Prajurit TNI yang diangkat dalam jabatan fungsional keterampilan juga harus memenuhi delapan syarat, termausuk berijazah SMA atau setara, memiliki pengalaman tugas minimal setahun, mengikuti pendidikan pengembangan spesialis, nilai prestasi kerja paling rendah bernilai baik dalam setengah tahun terakhir, mengikuti lulus uji kompetensi, dan syarat lain ditetapkan oleh panglima.
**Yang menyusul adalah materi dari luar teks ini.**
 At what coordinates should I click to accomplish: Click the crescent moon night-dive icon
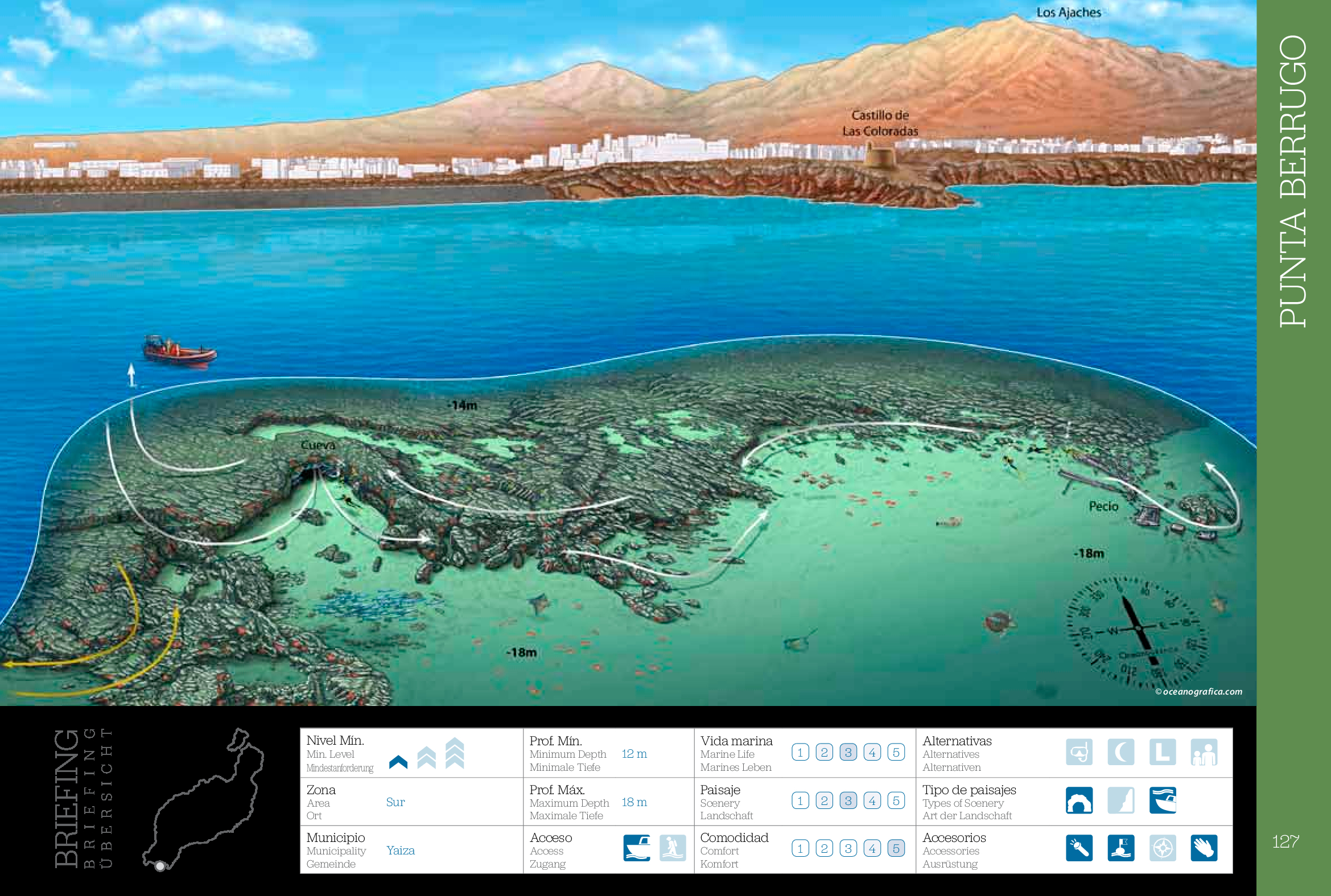1120,752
“Pengangkatan Prajurit Tentara Nasional Indonesia dalam jabatan fungsional ahli utama ditetapkan oleh Presiden. Pengangkatan Prajurit Tentara Nasional Indonesia dalam jabatan fungsional ahli madya, ahli muda, dan ahli pertama ditetapkan oleh Panglima,” bunyi Pasal 1 ayat (1,2) Perpres ini.
Bila seorang prajurit militer jabatan fungsional dipindah ke jabatan struktural, maka jabatan fungsionalnya diberhentikan. Namun prajurit militer yang bersangkutan dapat diangkat kembali ke jabatan fungsionalnya semula.
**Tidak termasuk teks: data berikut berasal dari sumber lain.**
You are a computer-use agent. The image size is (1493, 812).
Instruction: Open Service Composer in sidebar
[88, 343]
“Prajurit yang diberhentikan dari Jabatan Fungsional TNI dapat diangkat kembali sesuai dengan jenjang Jabatan Fungsional TNI terakhir berdasarkan perundang-undangan, apabila tersedia formasi jabatan,” bunyi Pasal 21 Perpres ini.
Pejabat fungsional TNI diberikan tunjangan jabatan fungsional sesuai dengan jenjang Jabatan Fungsional TNI. Ketentuan mengenai tunjangan Jabatan Fungsional TNI sebagaimana dimaksud diatur dengan Peraturan Presiden.
Jenjang jabatan fungsional keahlian adalah ahli utama, ahli madya, ahli muda, dan ahli pertama. Jabatan fungsional keterampilan punya jenjang penyelia, mahir, terampil, dan pemula.